## Einträge des Datensatzes

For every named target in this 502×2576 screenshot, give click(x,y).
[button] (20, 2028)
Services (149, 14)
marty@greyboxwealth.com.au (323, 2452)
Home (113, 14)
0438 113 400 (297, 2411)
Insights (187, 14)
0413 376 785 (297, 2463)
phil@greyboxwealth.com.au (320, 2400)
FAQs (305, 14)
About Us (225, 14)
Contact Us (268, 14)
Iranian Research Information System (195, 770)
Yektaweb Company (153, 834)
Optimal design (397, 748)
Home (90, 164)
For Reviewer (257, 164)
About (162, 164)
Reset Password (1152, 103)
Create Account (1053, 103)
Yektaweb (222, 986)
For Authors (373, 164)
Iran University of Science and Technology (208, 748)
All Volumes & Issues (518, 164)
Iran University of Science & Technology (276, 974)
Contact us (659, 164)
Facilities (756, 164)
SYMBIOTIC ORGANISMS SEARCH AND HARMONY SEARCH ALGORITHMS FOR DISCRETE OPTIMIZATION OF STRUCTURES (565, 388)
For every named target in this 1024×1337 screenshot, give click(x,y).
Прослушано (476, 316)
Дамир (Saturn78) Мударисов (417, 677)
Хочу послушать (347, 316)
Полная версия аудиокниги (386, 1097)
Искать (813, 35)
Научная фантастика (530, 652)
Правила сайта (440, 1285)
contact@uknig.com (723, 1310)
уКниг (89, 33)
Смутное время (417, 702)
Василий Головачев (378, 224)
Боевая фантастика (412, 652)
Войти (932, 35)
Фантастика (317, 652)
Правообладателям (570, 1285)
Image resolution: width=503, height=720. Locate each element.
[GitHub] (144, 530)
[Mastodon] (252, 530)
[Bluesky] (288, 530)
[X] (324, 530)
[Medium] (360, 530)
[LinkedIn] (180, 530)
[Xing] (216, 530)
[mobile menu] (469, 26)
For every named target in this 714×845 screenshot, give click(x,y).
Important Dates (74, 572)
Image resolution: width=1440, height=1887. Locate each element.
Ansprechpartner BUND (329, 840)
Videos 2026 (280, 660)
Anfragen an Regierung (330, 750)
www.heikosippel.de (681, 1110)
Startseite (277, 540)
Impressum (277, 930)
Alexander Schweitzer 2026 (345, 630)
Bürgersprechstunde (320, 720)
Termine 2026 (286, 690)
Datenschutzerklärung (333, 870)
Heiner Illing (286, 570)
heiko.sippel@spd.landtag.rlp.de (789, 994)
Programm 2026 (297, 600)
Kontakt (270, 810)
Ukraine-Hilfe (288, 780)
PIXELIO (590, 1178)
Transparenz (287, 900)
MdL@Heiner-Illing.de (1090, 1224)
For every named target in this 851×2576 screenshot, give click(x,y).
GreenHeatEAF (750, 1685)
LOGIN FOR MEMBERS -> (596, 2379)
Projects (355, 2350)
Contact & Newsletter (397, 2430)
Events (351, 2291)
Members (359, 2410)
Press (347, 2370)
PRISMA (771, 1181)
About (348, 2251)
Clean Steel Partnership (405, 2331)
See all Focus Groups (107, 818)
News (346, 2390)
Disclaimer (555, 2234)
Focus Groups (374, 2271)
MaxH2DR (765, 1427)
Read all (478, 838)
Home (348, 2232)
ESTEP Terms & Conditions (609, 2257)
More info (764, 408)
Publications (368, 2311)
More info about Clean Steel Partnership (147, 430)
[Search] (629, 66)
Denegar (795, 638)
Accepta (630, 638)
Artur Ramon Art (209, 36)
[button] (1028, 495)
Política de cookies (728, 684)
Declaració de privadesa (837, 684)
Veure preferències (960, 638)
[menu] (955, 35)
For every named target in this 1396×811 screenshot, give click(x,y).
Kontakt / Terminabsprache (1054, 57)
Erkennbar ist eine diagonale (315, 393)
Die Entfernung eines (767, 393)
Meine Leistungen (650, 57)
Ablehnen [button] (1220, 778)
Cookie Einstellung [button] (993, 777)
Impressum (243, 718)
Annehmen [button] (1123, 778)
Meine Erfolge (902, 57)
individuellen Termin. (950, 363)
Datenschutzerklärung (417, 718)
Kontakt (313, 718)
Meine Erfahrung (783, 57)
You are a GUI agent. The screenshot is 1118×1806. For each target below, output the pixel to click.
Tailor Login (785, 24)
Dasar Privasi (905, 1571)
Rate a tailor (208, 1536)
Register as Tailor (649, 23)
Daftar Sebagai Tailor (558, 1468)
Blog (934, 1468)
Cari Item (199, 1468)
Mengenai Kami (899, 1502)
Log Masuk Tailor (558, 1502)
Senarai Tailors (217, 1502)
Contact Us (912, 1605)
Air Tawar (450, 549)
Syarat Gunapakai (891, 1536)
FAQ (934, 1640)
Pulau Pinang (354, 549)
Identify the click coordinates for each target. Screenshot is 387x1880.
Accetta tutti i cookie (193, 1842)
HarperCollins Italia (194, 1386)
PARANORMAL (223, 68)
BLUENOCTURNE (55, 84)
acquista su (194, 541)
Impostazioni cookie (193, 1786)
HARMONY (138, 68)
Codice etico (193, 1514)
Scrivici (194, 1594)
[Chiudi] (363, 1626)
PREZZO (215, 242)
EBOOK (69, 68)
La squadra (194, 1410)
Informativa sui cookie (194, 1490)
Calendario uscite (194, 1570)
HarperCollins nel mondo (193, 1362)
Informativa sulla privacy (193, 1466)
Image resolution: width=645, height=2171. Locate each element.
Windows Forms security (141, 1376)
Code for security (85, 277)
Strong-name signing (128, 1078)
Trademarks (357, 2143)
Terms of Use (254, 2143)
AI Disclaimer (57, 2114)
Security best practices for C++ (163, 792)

## Aufgabenstellung
Kannst du sämtliche Zeilen des Materials als nummerierte Liste formatieren und dabei Leerzeilen auslassen?

## Lösung der Aufgabe
1. For every named target in this 502×2576 screenshot, give click(x,y).
2. [button] (20, 2028)
3. Services (149, 14)
4. marty@greyboxwealth.com.au (323, 2452)
5. Home (113, 14)
6. 0438 113 400 (297, 2411)
7. Insights (187, 14)
8. 0413 376 785 (297, 2463)
9. phil@greyboxwealth.com.au (320, 2400)
10. FAQs (305, 14)
11. About Us (225, 14)
12. Contact Us (268, 14)
13. Iranian Research Information System (195, 770)
14. Yektaweb Company (153, 834)
15. Optimal design (397, 748)
16. Home (90, 164)
17. For Reviewer (257, 164)
18. About (162, 164)
19. Reset Password (1152, 103)
20. Create Account (1053, 103)
21. Yektaweb (222, 986)
22. For Authors (373, 164)
23. Iran University of Science and Technology (208, 748)
24. All Volumes & Issues (518, 164)
25. Iran University of Science & Technology (276, 974)
26. Contact us (659, 164)
27. Facilities (756, 164)
28. SYMBIOTIC ORGANISMS SEARCH AND HARMONY SEARCH ALGORITHMS FOR DISCRETE OPTIMIZATION OF STRUCTURES (565, 388)
29. For every named target in this 1024×1337 screenshot, give click(x,y).
30. Прослушано (476, 316)
31. Дамир (Saturn78) Мударисов (417, 677)
32. Хочу послушать (347, 316)
33. Полная версия аудиокниги (386, 1097)
34. Искать (813, 35)
35. Научная фантастика (530, 652)
36. Правила сайта (440, 1285)
37. contact@uknig.com (723, 1310)
38. уКниг (89, 33)
39. Смутное время (417, 702)
40. Василий Головачев (378, 224)
41. Боевая фантастика (412, 652)
42. Войти (932, 35)
43. Фантастика (317, 652)
44. Правообладателям (570, 1285)
45. Image resolution: width=503, height=720. Locate each element.
46. [GitHub] (144, 530)
47. [Mastodon] (252, 530)
48. [Bluesky] (288, 530)
49. [X] (324, 530)
50. [Medium] (360, 530)
51. [LinkedIn] (180, 530)
52. [Xing] (216, 530)
53. [mobile menu] (469, 26)
54. For every named target in this 714×845 screenshot, give click(x,y).
55. Important Dates (74, 572)
56. Image resolution: width=1440, height=1887. Locate each element.
57. Ansprechpartner BUND (329, 840)
58. Videos 2026 (280, 660)
59. Anfragen an Regierung (330, 750)
60. www.heikosippel.de (681, 1110)
61. Startseite (277, 540)
62. Impressum (277, 930)
63. Alexander Schweitzer 2026 (345, 630)
64. Bürgersprechstunde (320, 720)
65. Termine 2026 (286, 690)
66. Datenschutzerklärung (333, 870)
67. Heiner Illing (286, 570)
68. heiko.sippel@spd.landtag.rlp.de (789, 994)
69. Programm 2026 (297, 600)
70. Kontakt (270, 810)
71. Ukraine-Hilfe (288, 780)
72. PIXELIO (590, 1178)
73. Transparenz (287, 900)
74. MdL@Heiner-Illing.de (1090, 1224)
75. For every named target in this 851×2576 screenshot, give click(x,y).
76. GreenHeatEAF (750, 1685)
77. LOGIN FOR MEMBERS -> (596, 2379)
78. Projects (355, 2350)
79. Contact & Newsletter (397, 2430)
80. Events (351, 2291)
81. Members (359, 2410)
82. Press (347, 2370)
83. PRISMA (771, 1181)
84. About (348, 2251)
85. Clean Steel Partnership (405, 2331)
86. See all Focus Groups (107, 818)
87. News (346, 2390)
88. Disclaimer (555, 2234)
89. Focus Groups (374, 2271)
90. MaxH2DR (765, 1427)
91. Read all (478, 838)
92. Home (348, 2232)
93. ESTEP Terms & Conditions (609, 2257)
94. More info (764, 408)
95. Publications (368, 2311)
96. More info about Clean Steel Partnership (147, 430)
97. [Search] (629, 66)
98. Denegar (795, 638)
99. Accepta (630, 638)
100. Artur Ramon Art (209, 36)
101. [button] (1028, 495)
102. Política de cookies (728, 684)
103. Declaració de privadesa (837, 684)
104. Veure preferències (960, 638)
105. [menu] (955, 35)
106. For every named target in this 1396×811 screenshot, give click(x,y).
107. Kontakt / Terminabsprache (1054, 57)
108. Erkennbar ist eine diagonale (315, 393)
109. Die Entfernung eines (767, 393)
110. Meine Leistungen (650, 57)
111. Ablehnen [button] (1220, 778)
112. Cookie Einstellung [button] (993, 777)
113. Impressum (243, 718)
114. Annehmen [button] (1123, 778)
115. Meine Erfolge (902, 57)
116. individuellen Termin. (950, 363)
117. Datenschutzerklärung (417, 718)
118. Kontakt (313, 718)
119. Meine Erfahrung (783, 57)
120. You are a GUI agent. The screenshot is 1118×1806. For each target below, output the pixel to click.
121. Tailor Login (785, 24)
122. Dasar Privasi (905, 1571)
123. Rate a tailor (208, 1536)
124. Register as Tailor (649, 23)
125. Daftar Sebagai Tailor (558, 1468)
126. Blog (934, 1468)
127. Cari Item (199, 1468)
128. Mengenai Kami (899, 1502)
129. Log Masuk Tailor (558, 1502)
130. Senarai Tailors (217, 1502)
131. Contact Us (912, 1605)
132. Air Tawar (450, 549)
133. Syarat Gunapakai (891, 1536)
134. FAQ (934, 1640)
135. Pulau Pinang (354, 549)
136. Identify the click coordinates for each target. Screenshot is 387x1880.
137. Accetta tutti i cookie (193, 1842)
138. HarperCollins Italia (194, 1386)
139. PARANORMAL (223, 68)
140. BLUENOCTURNE (55, 84)
141. acquista su (194, 541)
142. Impostazioni cookie (193, 1786)
143. HARMONY (138, 68)
144. Codice etico (193, 1514)
145. Scrivici (194, 1594)
146. [Chiudi] (363, 1626)
147. PREZZO (215, 242)
148. EBOOK (69, 68)
149. La squadra (194, 1410)
150. Informativa sui cookie (194, 1490)
151. Calendario uscite (194, 1570)
152. HarperCollins nel mondo (193, 1362)
153. Informativa sulla privacy (193, 1466)
154. Image resolution: width=645, height=2171. Locate each element.
155. Windows Forms security (141, 1376)
156. Code for security (85, 277)
157. Strong-name signing (128, 1078)
158. Trademarks (357, 2143)
159. Terms of Use (254, 2143)
160. AI Disclaimer (57, 2114)
161. Security best practices for C++ (163, 792)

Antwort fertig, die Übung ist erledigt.